Escalating Quickly begins with a heavy dose of irony. The songs are quick, light, and seemingly happy as they remind you that all good things end and to not be a dick. The songs try to teach rather than mindlessly yelling out against their problems. Offering helpful advice, the beginning sounds cheerful. The quick tempo of the beginning doesn’t hold through the entire album. The pace slows as more time is given to think over the themes of life problems. The subject of the songs are heavy topics. It just takes a while for the pace of the tracks to reflect the themes of the album.
Ten Foot Pole has experienced a lot and hopes that you can learn from them. Always trying to teach, the songs rarely point to others for problems. The closest it comes is in “The Jackals” in which the problem is not some other but rather who makes that other person act that way. The reality the album dives into is difficult. A lot has gone wrong and any reminders of this are painful. Yet, there is no running from these reminders. The album takes time to reflect and comes across more sad than angry about the troubles. In its optimism, there is usually some lesson to be learned from these experiences. Escalating Quickly wants to help the listener do better.

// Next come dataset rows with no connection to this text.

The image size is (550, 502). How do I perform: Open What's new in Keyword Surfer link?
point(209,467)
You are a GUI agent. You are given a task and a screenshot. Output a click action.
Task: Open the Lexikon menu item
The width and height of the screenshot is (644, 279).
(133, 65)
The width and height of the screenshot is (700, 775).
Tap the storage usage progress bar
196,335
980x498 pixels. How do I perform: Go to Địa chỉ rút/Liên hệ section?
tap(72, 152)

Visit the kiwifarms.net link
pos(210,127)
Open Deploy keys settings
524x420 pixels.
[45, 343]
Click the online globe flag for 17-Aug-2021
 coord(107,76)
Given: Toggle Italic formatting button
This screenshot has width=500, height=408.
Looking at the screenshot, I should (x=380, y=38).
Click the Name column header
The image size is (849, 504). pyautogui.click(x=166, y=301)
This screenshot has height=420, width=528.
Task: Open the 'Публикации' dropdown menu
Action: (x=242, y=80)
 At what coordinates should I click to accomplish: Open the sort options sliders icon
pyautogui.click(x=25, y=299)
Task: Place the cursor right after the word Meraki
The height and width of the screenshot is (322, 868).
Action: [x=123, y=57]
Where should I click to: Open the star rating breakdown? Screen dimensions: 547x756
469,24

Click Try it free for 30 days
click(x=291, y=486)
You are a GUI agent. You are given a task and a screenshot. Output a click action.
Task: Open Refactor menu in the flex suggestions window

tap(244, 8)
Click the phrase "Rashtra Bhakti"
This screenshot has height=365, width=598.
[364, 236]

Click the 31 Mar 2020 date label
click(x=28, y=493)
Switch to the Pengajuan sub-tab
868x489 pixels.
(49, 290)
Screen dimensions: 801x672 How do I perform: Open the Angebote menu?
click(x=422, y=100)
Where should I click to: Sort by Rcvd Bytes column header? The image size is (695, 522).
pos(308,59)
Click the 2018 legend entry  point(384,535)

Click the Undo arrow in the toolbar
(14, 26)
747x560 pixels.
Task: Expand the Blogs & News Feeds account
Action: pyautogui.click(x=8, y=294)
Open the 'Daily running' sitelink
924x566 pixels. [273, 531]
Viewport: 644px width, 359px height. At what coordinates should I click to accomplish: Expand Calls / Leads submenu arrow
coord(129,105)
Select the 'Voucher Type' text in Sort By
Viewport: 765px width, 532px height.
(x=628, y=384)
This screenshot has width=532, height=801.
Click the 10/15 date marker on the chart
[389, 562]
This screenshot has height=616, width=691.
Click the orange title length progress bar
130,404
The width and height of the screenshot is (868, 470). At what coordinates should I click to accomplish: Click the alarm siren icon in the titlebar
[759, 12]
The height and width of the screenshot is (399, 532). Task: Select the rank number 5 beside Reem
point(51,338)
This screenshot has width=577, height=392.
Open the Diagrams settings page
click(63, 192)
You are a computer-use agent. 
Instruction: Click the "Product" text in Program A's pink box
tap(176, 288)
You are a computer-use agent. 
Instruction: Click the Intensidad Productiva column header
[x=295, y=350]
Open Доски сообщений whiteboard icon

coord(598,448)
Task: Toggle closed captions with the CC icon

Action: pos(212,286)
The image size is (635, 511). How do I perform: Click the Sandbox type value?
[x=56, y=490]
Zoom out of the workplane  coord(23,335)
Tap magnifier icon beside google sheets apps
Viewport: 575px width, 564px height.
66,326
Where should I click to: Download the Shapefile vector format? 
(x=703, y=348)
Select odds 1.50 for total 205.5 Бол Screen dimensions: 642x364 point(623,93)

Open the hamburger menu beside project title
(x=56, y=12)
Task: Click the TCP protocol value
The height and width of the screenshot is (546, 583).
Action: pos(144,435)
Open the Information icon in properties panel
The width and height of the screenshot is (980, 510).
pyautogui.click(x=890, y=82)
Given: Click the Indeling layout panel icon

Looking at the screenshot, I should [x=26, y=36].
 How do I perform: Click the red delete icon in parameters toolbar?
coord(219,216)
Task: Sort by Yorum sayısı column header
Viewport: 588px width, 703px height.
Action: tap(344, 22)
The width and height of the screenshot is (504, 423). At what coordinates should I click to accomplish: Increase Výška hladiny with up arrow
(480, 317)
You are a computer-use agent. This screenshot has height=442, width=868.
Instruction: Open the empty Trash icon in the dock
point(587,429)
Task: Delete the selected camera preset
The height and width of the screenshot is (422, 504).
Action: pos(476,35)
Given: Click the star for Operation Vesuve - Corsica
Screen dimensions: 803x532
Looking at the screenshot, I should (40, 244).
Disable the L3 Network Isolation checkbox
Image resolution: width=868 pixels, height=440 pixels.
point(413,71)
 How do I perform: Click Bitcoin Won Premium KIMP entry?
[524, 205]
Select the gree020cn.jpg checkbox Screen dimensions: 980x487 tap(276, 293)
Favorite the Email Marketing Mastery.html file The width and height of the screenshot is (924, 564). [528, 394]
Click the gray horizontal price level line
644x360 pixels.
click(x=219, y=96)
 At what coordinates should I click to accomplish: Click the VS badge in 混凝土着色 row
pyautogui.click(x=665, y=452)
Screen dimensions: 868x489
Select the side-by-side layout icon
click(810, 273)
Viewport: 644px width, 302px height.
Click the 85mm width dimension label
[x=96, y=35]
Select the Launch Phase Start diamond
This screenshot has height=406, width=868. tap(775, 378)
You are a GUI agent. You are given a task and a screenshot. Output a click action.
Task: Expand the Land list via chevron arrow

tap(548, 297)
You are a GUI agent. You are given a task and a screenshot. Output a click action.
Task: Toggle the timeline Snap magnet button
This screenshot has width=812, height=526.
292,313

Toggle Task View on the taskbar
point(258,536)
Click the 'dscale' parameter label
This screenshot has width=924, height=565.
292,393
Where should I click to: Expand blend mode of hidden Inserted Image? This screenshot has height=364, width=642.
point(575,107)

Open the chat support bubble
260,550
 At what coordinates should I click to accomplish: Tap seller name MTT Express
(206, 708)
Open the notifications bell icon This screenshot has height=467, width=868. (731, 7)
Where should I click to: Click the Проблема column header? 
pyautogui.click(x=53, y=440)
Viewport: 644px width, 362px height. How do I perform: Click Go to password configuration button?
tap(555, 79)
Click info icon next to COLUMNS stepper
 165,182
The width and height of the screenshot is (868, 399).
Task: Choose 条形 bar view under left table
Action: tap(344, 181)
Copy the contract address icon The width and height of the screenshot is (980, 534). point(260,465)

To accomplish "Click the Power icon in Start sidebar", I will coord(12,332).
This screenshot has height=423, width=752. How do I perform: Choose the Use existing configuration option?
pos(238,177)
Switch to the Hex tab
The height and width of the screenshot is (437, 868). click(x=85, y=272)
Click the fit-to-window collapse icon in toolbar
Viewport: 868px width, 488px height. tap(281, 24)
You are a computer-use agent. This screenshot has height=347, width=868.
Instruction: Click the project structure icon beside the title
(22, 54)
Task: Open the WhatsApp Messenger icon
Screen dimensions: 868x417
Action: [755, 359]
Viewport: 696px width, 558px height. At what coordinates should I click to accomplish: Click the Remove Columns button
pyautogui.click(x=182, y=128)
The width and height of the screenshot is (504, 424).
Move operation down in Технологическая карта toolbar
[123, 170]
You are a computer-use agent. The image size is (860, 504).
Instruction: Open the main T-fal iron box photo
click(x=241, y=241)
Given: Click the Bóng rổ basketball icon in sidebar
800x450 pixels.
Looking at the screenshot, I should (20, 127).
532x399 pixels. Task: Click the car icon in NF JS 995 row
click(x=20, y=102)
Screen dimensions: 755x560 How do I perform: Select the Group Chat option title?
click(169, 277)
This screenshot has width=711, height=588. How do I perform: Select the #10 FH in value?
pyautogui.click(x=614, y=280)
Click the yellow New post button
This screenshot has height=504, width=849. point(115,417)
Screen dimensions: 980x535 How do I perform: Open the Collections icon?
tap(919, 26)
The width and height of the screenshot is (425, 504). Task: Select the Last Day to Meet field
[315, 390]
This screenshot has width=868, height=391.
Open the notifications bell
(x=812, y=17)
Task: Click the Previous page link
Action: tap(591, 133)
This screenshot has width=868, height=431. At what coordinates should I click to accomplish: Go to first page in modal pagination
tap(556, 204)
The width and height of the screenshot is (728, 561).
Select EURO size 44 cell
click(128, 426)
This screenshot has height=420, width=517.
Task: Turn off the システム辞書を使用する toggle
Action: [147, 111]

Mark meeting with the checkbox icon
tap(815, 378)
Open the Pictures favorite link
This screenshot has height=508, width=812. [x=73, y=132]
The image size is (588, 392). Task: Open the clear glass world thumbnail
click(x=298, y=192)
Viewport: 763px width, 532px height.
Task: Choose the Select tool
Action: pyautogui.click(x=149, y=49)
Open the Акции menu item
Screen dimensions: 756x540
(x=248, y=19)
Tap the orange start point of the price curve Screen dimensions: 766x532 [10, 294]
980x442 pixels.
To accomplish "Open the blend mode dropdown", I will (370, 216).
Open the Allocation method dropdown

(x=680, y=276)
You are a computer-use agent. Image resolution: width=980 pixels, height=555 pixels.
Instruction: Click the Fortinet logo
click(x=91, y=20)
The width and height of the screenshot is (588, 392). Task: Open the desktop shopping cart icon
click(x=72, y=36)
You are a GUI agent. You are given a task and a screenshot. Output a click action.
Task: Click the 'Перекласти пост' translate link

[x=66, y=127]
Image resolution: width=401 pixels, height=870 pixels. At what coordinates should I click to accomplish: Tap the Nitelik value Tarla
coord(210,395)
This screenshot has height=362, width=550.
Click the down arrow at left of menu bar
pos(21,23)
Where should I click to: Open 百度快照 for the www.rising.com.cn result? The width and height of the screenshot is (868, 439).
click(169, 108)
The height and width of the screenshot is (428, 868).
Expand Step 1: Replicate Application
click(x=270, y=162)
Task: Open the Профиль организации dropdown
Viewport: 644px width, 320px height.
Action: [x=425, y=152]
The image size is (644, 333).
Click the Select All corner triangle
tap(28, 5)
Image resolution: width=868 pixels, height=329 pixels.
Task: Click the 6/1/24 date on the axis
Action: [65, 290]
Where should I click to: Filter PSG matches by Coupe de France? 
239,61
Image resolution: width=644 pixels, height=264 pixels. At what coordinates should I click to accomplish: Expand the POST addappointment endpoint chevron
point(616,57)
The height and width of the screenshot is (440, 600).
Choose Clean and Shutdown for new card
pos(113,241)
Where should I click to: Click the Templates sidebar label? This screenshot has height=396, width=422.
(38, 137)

The tracks are catchy with their simple, repetitive lyrics. Though easy to pick up, few are memorable. Despite the unexceptional quality of the songs as individual listens, there is a power in listening to Escalating Quickly through its entirety. The tempo slows giving more power to reflection of each song. When its anger finally reveals itself in “Unbroken,” there is purpose to it. It is not simply raging against the world. “Goodbye Sunny Days” ends the album with a simple, acoustic guitar under the vocals and other instrumentation that gives a finality to the album. The problems seem not to go away and all that is left is to say goodbye to any sort of hoped for happiness.